心理学を学ぶのは自分のため、そして…

ウエタニミレイです。

心理学を専門に学んだり、職業にしたりする方だけでなく一般の方でも心理学に興味を持ったり学んだりする方が増えているようです。
特にアドラー心理学は、精神的に病んでいる人に役立つだけでなく、健康な人がより良い、しあわせな人生を生きていくための知恵が詰まっています。

アドラー心理学は一見とてもシンプルに見えますが、その奥行きと幅広さはいくら強調してもしすぎることがないほとです。

しっかりと理解し、日常生活で実践できるようになるためには、テニスや将棋ができるぐらいの年数のお稽古、トレーニングが必要なのです。

かつてアドラーの講演を聴いた人が言いました。
「あなたの言っていることは単にコモンセンス(当たり前のこと、常識)ではないか」と。
アドラーは答えました。
「それで、コモンセンスのどこがいけないのか?」と。

当たり前のことを頭で理解することと日常生活で実践することは異なるのです。

アドラー心理学は一見シンプルに見えるため、字面で表面的に理解したような気になることは簡単です。
そして、自分自身や他の人の言動が驚くほどクリアに理解できるようになるため、一歩間違えるとアドラー心理学を使って他の人を評価し、裁くことに使ってしまう危険性は常につきまといます。

実際に、私がかつて一緒に学んでいた人は
「アドラー心理学を学ぶと、周囲の人の協同体感覚のなさにイライラする」と言っていました。

私自身のことも棚に上げてはいけませんね。
私も最初の頃は「こんなに素晴らしいアドラーをみんなが学べばいいのに!」と、とても押しつけがましく思っていましたw

アドラー心理学は他の人を正しい、間違っているとジャッジするために学ぶのではないのです。

自分自身がより良い、協力的な、建設的な、貢献的な生き方をしていくために学ぶのです。

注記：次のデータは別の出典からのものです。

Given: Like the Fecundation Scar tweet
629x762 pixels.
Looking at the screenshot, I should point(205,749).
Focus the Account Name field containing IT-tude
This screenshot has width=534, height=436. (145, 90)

そして、自分が学ぶことは社会を変えていくことにもつながるのです。

私の夢は協力的な社会を作ることです。

でも、口でそう言っているだけでは単なる妄想に過ぎません。

それならば、まずは政治家を目指すべきでしょうか?
否、私はそうではないと考えます。

社会を変えよう!というスローガンを掲げて、他の人を競合的に攻撃している政治家は少なくありません。

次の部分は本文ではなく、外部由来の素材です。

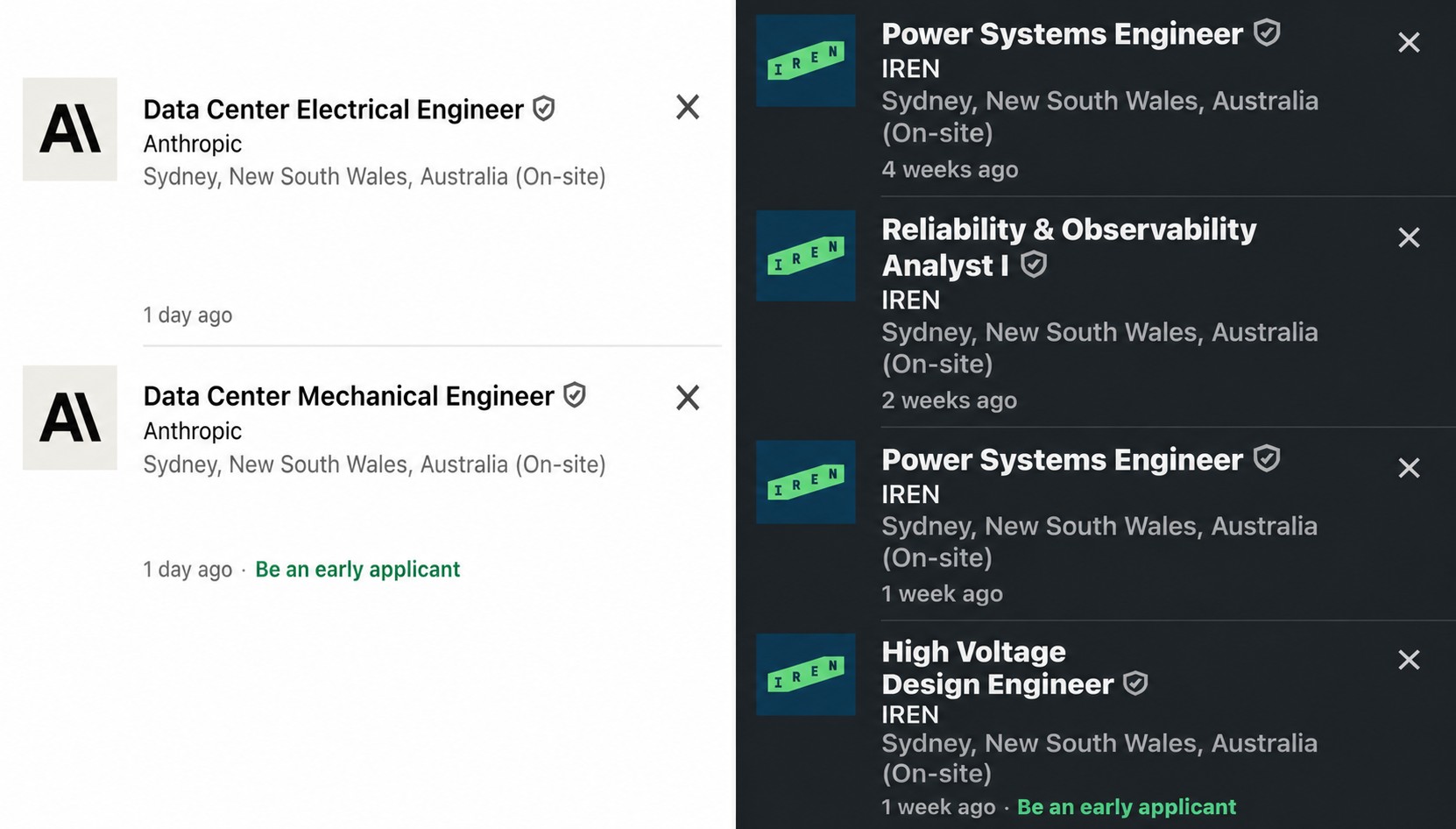
Task: Dismiss the Reliability & Observability Analyst I job
Action: [1409, 237]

競合的な態度のまま政治家になったとしても、競合的な社会を作るだけです。

社会を変えたいのなら、まずは自分自身が変わること。

みんなが「今の自分にできることはなんだろう?」と考える協力的な社会を作りたいのなら、
まずは自分が競合性を脱して協力的な生き方を選択すること。

そこからしか社会は変わっていきません。

インド独立の父として知られるマハトマ・ガンジーが非暴力を訴えたのは有名ですが、
もしもガンジーが「暴力のない世界を作るため」に戦争を始めていたらどうだったでしょうか?
まったく説得力がなかったと思います。

アドラー心理学は、個人のしあわせな生き方に役立つだけでなく、より良い協力的な社会を創ることを目標としています。
そして、目指す社会のイメージ、青写真をしっかりと持っているにも関わらず、社会そのものや、他の人を変えようはしません。
アドラー心理学が、私たち一人ひとりが協力的な生き方を選択していくことを通してより良い社会を創ることができることを示してくれるだけでなく、
私たちが協力的な態度をつくっていくための実践的なお稽古の技法を持っていることは、現代を生きる私たちとっての大きなギフトだと思います。